CONSIGNE 1:
Mettez sous forme de liste JSON de chaînes les lignes des données collectées, depuis la ligne contenant "Task: Click the 'Shut" jusqu'à la ligne contenant "pyautogui.click(x=643, y=105)", toutes deux incluses, avec une chaîne par ligne et sans les lignes vides.

EXTRAIT DE PAGE:

+===+

Réelle stratégie européenne pour les matières premières

2011/2056(INI)

La commission de l'industrie, de la recherche et de l'énergie a adopté un rapport d’initiative de Reinhard BÜTIKOFER (Verts/ALE, DE) sur une stratégie efficace des matières premières pour l'Europe, en réponse à la communication de la Commission européenne intitulée «Relever les défis posés par les marchés des produits de base et les matières premières».

1) Une stratégie des matières premières : le rapport souligne que la disponibilité des matières premières, l'accès équitable à celles-ci et des prix stables et prévisibles sont autant d'éléments fondamentaux pour le potentiel de développement, la compétitivité, l'innovation et la protection de l'industrie européenne œuvre. Les députés estiment que la politique des ressources et la diplomatie des ressources revêtent une grande importance pour l'Union, non seulement sous l'angle de la politique industrielle et du commerce international, mais aussi en tant que problème transversal relevant de différents domaines de politique intérieure ainsi que de la politique étrangère et de la politique de sécurité. La responsabilité de déployer une diplomatie européenne cohérente et efficace devrait incomber au Service européen pour l'action extérieure (SEAE) et aux services concernés de la Commission, notamment la DG « Commerce » pour les questions commerciales, lesquels devraient travailler en étroite coordination avec le Conseil et le Parlement européen.

+===+

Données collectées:
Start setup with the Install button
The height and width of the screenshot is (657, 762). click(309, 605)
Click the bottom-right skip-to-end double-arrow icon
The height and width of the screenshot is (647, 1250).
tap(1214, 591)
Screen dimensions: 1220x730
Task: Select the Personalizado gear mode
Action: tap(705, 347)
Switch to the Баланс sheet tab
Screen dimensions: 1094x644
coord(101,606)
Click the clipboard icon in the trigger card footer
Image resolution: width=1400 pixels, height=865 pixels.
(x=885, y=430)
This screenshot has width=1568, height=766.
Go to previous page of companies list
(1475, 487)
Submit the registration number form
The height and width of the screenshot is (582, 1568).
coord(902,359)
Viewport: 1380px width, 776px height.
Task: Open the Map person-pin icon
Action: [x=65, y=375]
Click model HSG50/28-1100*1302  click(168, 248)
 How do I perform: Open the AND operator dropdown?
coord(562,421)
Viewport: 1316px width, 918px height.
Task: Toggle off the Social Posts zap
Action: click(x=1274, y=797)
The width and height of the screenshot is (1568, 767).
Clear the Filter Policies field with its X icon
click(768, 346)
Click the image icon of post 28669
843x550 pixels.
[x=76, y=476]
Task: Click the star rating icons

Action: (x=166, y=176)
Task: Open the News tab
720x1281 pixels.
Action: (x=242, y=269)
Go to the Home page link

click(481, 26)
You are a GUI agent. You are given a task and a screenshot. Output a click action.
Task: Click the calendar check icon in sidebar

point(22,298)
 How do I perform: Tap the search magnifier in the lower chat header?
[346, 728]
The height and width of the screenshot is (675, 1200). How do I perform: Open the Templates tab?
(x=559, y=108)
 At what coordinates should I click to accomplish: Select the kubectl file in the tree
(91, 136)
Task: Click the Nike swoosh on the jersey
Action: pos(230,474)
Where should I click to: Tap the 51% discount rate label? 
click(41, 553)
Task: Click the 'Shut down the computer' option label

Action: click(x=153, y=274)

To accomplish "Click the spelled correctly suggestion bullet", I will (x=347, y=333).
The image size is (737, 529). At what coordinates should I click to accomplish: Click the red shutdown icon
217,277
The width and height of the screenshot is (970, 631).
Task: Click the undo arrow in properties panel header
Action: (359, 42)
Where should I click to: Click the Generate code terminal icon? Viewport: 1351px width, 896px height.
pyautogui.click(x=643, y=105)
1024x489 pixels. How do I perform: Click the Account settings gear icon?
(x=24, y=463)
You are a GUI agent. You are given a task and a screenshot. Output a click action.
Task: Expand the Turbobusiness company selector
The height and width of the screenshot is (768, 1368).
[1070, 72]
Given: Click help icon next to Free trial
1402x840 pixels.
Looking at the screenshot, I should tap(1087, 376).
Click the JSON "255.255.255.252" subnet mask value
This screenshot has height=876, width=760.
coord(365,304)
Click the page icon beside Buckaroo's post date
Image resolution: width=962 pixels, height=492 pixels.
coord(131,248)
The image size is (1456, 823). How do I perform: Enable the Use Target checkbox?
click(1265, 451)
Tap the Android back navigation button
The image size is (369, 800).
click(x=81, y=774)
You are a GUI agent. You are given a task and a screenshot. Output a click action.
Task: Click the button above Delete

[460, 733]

+===+

CONSIGNE 2:
Selon l'extrait de page, quelle commission a adopté le rapport d'initiative ?

RÉSULTAT ATTENDU 1:
[
  "Task: Click the 'Shut down the computer' option label",
  "Action: click(x=153, y=274)",
  "To accomplish \"Click the spelled correctly suggestion bullet\", I will (x=347, y=333).",
  "The image size is (737, 529). At what coordinates should I click to accomplish: Click the red shutdown icon",
  "217,277",
  "The width and height of the screenshot is (970, 631).",
  "Task: Click the undo arrow in properties panel header",
  "Action: (359, 42)",
  "Where should I click to: Click the Generate code terminal icon? Viewport: 1351px width, 896px height.",
  "pyautogui.click(x=643, y=105)"
]

RÉSULTAT ATTENDU 2:
La commission de l'industrie, de la recherche et de l'énergie.